The social cost of carbon (SC-CO2) is an estimate, in dollars, of the net damages incurred by society from the emission of a single additional tonne of carbon dioxide in a given year. The dollar figure also represents the value of damages avoided by cutting emission of one tonne. The SC-CO2 is intended to be a comprehensive estimate of the net damages from carbon emissions —that is, the net costs and benefits associated with the effects of climate change such as changes in agricultural productivity, risks to human health, and damage from events like floods. The US government has to estimate the costs and benefits of proposed regulations, for example, in standards for emissions from vehicles or fossil-fuel powered plants, or energy efficiency standards for appliances.

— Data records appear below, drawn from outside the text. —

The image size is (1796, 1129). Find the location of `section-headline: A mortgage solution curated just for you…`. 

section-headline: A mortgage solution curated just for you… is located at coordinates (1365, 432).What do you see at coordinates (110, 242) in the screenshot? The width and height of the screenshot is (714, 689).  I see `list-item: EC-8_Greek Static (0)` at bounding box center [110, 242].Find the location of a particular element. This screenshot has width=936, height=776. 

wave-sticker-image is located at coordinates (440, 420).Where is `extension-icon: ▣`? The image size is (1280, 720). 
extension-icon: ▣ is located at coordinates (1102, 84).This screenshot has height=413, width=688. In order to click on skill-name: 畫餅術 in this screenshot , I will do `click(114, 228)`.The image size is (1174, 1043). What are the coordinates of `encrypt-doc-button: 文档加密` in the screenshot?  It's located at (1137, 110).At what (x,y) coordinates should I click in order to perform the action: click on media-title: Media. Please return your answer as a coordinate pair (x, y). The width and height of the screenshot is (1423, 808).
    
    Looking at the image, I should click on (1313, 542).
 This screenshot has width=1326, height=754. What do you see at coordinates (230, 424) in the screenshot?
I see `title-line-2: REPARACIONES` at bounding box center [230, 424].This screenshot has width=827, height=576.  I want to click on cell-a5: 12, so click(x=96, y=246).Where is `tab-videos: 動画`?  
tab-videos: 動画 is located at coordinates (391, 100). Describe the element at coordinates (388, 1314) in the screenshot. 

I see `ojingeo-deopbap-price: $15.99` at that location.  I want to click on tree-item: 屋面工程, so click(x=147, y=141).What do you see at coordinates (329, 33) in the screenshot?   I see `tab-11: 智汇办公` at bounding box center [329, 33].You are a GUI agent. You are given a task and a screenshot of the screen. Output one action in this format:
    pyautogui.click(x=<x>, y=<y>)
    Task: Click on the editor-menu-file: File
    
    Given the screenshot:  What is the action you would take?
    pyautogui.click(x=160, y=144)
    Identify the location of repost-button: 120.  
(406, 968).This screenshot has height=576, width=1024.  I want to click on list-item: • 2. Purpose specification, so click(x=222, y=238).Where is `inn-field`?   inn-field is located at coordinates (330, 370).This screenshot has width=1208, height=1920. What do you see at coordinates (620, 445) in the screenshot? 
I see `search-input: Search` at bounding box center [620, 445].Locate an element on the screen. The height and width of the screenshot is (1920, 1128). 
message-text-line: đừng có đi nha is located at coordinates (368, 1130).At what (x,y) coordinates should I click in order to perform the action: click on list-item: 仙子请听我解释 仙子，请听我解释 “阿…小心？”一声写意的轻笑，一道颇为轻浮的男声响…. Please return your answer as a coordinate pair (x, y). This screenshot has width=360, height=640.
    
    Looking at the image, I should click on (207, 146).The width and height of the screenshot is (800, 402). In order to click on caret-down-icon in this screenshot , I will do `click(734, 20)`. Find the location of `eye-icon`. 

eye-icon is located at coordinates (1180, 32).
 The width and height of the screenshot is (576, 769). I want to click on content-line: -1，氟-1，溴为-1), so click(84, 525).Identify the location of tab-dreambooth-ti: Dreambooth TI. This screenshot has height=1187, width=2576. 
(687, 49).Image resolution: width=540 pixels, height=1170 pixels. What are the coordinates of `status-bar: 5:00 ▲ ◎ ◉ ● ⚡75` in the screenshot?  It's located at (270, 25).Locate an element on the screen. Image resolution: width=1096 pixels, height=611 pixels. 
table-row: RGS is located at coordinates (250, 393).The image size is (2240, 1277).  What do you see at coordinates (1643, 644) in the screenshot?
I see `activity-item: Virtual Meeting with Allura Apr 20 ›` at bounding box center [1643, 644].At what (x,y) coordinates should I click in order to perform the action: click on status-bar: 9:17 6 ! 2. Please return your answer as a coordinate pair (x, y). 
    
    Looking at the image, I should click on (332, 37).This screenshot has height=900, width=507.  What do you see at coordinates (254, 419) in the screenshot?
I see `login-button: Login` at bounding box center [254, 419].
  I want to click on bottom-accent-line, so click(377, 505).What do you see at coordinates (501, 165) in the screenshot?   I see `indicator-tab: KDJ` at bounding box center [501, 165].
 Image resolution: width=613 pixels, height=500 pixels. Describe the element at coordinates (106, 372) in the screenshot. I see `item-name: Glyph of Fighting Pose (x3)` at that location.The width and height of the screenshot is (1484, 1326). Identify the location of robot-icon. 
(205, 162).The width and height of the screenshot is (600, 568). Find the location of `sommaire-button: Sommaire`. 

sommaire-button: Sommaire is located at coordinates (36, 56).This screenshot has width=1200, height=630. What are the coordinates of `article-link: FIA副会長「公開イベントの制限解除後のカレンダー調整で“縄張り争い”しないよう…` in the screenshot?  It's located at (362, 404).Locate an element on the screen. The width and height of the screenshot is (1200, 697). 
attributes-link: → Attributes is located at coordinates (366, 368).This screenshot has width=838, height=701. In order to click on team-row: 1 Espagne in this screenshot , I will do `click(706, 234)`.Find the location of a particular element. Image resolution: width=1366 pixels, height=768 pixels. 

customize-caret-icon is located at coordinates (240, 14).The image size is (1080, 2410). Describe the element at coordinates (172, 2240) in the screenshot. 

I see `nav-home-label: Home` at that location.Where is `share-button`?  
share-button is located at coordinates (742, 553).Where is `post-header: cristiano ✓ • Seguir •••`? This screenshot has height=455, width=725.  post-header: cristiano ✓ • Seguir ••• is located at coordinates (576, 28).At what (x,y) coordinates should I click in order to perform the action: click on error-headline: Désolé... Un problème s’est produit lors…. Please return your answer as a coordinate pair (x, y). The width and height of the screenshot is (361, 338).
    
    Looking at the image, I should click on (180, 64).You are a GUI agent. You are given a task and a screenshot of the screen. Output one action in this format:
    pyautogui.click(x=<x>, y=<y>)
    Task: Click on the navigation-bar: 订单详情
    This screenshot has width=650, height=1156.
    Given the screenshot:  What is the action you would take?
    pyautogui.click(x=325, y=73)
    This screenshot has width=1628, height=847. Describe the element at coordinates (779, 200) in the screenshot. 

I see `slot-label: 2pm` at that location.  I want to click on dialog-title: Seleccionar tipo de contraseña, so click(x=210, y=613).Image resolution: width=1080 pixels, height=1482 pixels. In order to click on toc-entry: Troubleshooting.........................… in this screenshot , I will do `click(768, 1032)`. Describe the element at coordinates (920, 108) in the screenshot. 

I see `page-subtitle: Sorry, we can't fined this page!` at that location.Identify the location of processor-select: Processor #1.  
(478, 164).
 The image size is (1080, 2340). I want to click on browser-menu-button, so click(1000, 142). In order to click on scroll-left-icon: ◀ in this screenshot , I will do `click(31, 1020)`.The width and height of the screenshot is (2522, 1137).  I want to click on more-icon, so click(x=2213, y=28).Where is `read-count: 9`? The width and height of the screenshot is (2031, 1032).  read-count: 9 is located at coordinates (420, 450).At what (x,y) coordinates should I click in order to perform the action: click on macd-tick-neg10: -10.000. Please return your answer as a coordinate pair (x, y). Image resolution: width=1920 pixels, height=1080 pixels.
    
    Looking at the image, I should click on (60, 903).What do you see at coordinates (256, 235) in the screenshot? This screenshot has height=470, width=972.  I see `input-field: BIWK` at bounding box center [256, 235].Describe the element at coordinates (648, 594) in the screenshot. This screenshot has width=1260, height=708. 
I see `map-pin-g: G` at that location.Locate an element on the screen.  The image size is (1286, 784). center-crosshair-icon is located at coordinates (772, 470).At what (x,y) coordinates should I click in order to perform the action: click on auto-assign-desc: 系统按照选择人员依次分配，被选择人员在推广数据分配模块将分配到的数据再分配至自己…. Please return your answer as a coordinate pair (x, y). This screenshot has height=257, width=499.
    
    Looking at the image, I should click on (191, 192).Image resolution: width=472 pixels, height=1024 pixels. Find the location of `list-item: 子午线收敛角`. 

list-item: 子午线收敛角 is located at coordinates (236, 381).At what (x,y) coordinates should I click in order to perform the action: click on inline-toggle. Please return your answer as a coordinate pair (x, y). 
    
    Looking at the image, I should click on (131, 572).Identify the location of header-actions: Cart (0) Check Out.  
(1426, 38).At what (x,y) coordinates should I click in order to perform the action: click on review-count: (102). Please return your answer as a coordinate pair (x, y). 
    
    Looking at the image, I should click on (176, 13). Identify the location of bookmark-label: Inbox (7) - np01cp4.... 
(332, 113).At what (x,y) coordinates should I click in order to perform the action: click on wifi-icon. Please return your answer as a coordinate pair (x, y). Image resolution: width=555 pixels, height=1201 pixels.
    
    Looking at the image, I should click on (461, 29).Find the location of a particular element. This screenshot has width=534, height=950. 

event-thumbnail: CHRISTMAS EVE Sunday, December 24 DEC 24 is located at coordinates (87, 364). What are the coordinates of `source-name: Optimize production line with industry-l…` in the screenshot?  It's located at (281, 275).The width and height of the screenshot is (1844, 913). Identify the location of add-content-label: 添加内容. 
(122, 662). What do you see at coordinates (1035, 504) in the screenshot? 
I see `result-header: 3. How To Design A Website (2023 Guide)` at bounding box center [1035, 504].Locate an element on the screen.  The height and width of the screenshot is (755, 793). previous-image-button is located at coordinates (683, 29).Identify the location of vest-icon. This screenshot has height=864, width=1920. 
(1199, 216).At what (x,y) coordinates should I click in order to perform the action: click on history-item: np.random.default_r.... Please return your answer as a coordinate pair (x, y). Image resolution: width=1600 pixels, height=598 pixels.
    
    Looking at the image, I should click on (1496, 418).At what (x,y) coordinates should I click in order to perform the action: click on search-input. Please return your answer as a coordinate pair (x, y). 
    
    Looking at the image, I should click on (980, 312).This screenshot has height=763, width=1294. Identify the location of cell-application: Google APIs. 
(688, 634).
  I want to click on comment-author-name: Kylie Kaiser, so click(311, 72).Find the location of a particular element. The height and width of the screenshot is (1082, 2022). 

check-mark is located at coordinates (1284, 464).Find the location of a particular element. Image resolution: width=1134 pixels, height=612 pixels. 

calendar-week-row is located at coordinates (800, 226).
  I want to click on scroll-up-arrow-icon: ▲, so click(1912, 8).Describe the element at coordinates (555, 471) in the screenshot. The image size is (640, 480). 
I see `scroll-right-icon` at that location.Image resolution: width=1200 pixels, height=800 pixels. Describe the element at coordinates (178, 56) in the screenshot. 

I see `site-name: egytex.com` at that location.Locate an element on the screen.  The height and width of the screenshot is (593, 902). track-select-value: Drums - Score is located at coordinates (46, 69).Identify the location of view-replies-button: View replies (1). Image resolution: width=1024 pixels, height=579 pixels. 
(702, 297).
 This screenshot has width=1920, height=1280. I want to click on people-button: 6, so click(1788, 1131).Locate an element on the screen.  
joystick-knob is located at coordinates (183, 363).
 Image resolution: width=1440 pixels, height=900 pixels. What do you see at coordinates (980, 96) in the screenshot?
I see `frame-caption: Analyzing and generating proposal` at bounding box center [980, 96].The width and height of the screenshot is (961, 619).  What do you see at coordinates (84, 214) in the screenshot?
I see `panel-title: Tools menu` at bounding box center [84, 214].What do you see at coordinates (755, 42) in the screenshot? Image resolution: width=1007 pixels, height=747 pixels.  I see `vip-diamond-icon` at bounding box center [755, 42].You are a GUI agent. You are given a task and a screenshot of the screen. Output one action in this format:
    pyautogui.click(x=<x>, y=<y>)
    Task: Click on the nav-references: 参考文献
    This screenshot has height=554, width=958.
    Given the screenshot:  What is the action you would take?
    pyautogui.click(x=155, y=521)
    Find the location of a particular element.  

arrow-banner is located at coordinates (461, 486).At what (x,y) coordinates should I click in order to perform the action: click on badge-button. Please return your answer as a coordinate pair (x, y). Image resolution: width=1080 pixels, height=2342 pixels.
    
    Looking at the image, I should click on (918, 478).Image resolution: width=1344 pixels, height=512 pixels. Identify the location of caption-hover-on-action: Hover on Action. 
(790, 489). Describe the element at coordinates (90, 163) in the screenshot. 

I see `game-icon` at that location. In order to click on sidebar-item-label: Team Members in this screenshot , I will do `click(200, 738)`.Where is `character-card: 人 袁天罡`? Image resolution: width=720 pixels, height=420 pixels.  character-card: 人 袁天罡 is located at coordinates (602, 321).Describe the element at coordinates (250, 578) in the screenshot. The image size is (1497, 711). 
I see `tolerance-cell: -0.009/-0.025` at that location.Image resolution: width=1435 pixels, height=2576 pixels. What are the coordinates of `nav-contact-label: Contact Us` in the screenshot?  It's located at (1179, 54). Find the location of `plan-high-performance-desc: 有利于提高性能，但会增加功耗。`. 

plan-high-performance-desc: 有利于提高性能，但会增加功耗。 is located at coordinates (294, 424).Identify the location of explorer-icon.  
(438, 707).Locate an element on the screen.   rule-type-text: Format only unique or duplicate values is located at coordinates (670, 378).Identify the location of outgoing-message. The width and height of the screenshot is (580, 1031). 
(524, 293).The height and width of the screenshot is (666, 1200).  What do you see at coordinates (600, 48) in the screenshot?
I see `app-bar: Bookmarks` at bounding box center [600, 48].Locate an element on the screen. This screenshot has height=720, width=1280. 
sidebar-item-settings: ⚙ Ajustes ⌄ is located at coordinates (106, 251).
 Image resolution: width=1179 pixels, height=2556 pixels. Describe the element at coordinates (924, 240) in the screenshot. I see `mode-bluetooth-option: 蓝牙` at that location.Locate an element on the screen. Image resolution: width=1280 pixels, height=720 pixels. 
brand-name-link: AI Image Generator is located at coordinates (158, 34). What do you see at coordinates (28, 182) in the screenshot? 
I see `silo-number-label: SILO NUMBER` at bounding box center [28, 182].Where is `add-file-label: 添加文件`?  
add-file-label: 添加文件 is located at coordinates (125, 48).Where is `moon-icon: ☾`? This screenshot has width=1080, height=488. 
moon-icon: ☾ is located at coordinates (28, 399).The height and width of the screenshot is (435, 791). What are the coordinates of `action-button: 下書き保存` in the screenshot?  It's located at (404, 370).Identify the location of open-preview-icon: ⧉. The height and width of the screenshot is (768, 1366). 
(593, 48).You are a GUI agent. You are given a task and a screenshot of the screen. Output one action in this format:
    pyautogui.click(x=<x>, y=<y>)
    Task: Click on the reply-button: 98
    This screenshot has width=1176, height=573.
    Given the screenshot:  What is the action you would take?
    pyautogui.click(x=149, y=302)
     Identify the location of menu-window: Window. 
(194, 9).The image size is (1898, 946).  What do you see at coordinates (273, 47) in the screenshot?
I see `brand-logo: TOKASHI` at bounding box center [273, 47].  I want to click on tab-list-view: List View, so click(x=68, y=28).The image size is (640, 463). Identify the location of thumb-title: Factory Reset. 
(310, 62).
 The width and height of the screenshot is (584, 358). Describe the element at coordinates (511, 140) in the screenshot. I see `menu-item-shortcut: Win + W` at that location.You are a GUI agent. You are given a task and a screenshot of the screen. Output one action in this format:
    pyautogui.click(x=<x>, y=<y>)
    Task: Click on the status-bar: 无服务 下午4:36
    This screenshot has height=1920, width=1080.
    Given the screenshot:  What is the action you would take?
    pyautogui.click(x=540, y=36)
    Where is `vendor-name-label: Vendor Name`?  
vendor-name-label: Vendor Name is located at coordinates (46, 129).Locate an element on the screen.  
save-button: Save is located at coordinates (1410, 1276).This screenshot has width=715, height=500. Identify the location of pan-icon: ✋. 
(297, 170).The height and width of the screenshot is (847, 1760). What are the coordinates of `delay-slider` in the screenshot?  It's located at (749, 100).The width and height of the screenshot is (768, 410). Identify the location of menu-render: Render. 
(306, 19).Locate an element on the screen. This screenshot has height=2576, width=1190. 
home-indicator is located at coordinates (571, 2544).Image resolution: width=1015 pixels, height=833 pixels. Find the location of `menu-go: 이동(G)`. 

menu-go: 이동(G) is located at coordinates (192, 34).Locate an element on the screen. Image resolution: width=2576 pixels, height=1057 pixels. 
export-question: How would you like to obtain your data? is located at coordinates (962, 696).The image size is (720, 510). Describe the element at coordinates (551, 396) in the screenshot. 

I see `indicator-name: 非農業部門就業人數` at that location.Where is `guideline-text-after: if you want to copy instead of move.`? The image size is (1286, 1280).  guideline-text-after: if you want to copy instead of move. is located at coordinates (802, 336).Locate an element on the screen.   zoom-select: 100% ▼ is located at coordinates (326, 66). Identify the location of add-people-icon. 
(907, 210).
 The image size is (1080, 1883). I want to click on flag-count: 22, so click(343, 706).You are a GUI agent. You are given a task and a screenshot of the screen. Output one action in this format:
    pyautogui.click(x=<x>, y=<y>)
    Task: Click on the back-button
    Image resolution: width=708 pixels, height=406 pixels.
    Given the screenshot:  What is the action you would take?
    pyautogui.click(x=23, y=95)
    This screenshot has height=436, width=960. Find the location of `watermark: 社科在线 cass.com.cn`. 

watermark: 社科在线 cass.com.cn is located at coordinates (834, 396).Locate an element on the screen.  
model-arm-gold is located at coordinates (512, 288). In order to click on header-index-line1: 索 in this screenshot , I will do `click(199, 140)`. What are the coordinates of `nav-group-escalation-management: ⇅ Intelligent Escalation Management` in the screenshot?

This framework can be used to translate reductions of carbon dioxide emissions into monetary benefits. The report recommends that four key steps of social cost of carbon dioxide estimation: the projection of future socioeconomics and emissions, the translation of emissions into climate change, the translation of climate change into damages to human welfare, and the discounting of damages over time.
An organisation called the federal Interagency Working Group on the Social Cost of Greenhouse Gases (IWG) developed a methodology in 2010 to estimate the social cost of carbon. This followed a court ruling creating an obligation that still continues, so if the government wants to propose regulations that decrease or increase carbon dioxide emissions, it is legally required to estimate the economic consequences. This latest report updates the methods of calculating the monetary costs.